The readings for today’s Mass were: 

Reading 1 1 SM 4:1-11

The Philistines gathered for an attack on Israel.
Israel went out to engage them in battle and camped at Ebenezer,
while the Philistines camped at Aphek.
The Philistines then drew up in battle formation against Israel.
After a fierce struggle Israel was defeated by the Philistines,
who slew about four thousand men on the battlefield.
When the troops retired to the camp, the elders of Israel said,
“Why has the LORD permitted us to be defeated today
by the Philistines?
Let us fetch the ark of the LORD from Shiloh
that it may go into battle among us
and save us from the grasp of our enemies.”So the people sent to Shiloh and brought from there
the ark of the LORD of hosts, who is enthroned upon the cherubim.
The two sons of Eli, Hophni and Phinehas, were with the ark of God.
When the ark of the LORD arrived in the camp,
all Israel shouted so loudly that the earth resounded.
The Philistines, hearing the noise of shouting, asked,
“What can this loud shouting in the camp of the Hebrews mean?”
On learning that the ark of the LORD had come into the camp,
the Philistines were frightened.
They said, “Gods have come to their camp.”
They said also, “Woe to us! This has never happened before. Woe to us!
Who can deliver us from the power of these mighty gods?
These are the gods that struck the Egyptians
with various plagues and with pestilence.
Take courage and be manly, Philistines;
otherwise you will become slaves to the Hebrews,
as they were your slaves.
So fight manfully!”
The Philistines fought and Israel was defeated;
every man fled to his own tent.
It was a disastrous defeat,
in which Israel lost thirty thousand foot soldiers.
The ark of God was captured,
and Eli’s two sons, Hophni and Phinehas, were among the dead.
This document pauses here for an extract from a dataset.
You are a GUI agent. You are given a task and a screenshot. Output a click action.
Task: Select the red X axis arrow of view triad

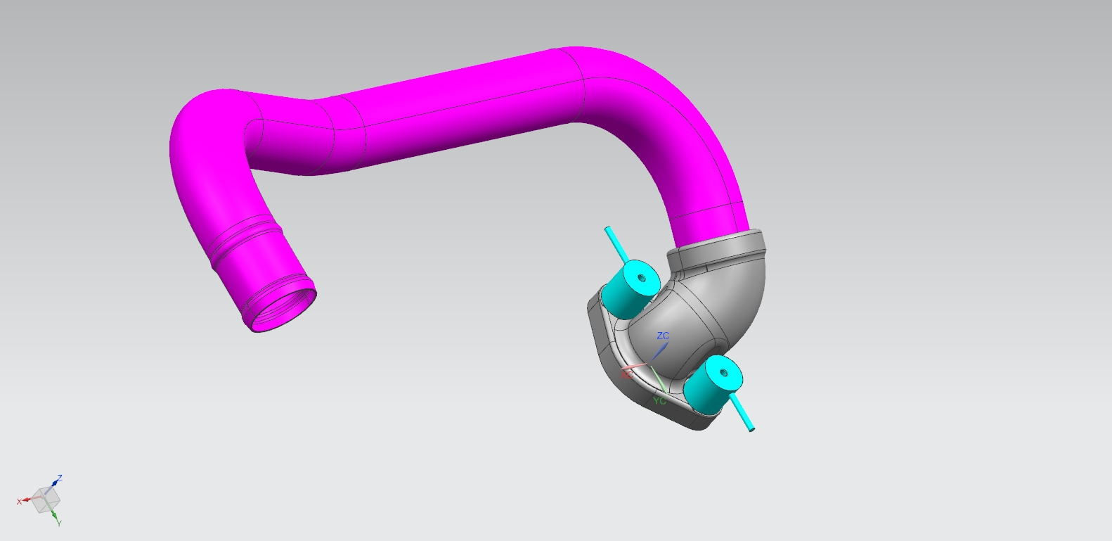pos(25,500)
Responsorial Psalm PS 44:10-11, 14-15, 24-25

R. (27b) Redeem us, Lord, because of your mercy.
Yet now you have cast us off and put us in disgrace,
and you go not forth with our armies.
You have let us be driven back by our foes;
those who hated us plundered us at will.
R. Redeem us, Lord, because of your mercy.
You made us the reproach of our neighbors,
the mockery and the scorn of those around us.
You made us a byword among the nations,
a laughingstock among the peoples.
R. Redeem us, Lord, because of your mercy.
Why do you hide your face,
forgetting our woe and our oppression?
For our souls are bowed down to the dust,
our bodies are pressed to the earth.
R. Redeem us, Lord, because of your mercy.

Alleluia SEE MT 4:23

R. Alleluia, alleluia.
Jesus preached the Gospel of the Kingdom
and cured every disease among the people.
R. Alleluia, alleluia.

Gospel MK 1:40-45

A leper came to him and kneeling down begged him and said,
“If you wish, you can make me clean.”
Moved with pity, he stretched out his hand,
touched the leper, and said to him,
“I do will it. Be made clean.”
The leprosy left him immediately, and he was made clean.
Then, warning him sternly, he dismissed him at once.
Then he said to him, “See that you tell no one anything,
but go, show yourself to the priest
and offer for your cleansing what Moses prescribed;
that will be proof for them.”
The man went away and began to publicize the whole matter.
He spread the report abroad
so that it was impossible for Jesus to enter a town openly.
He remained outside in deserted places,
and people kept coming to him from everywhere.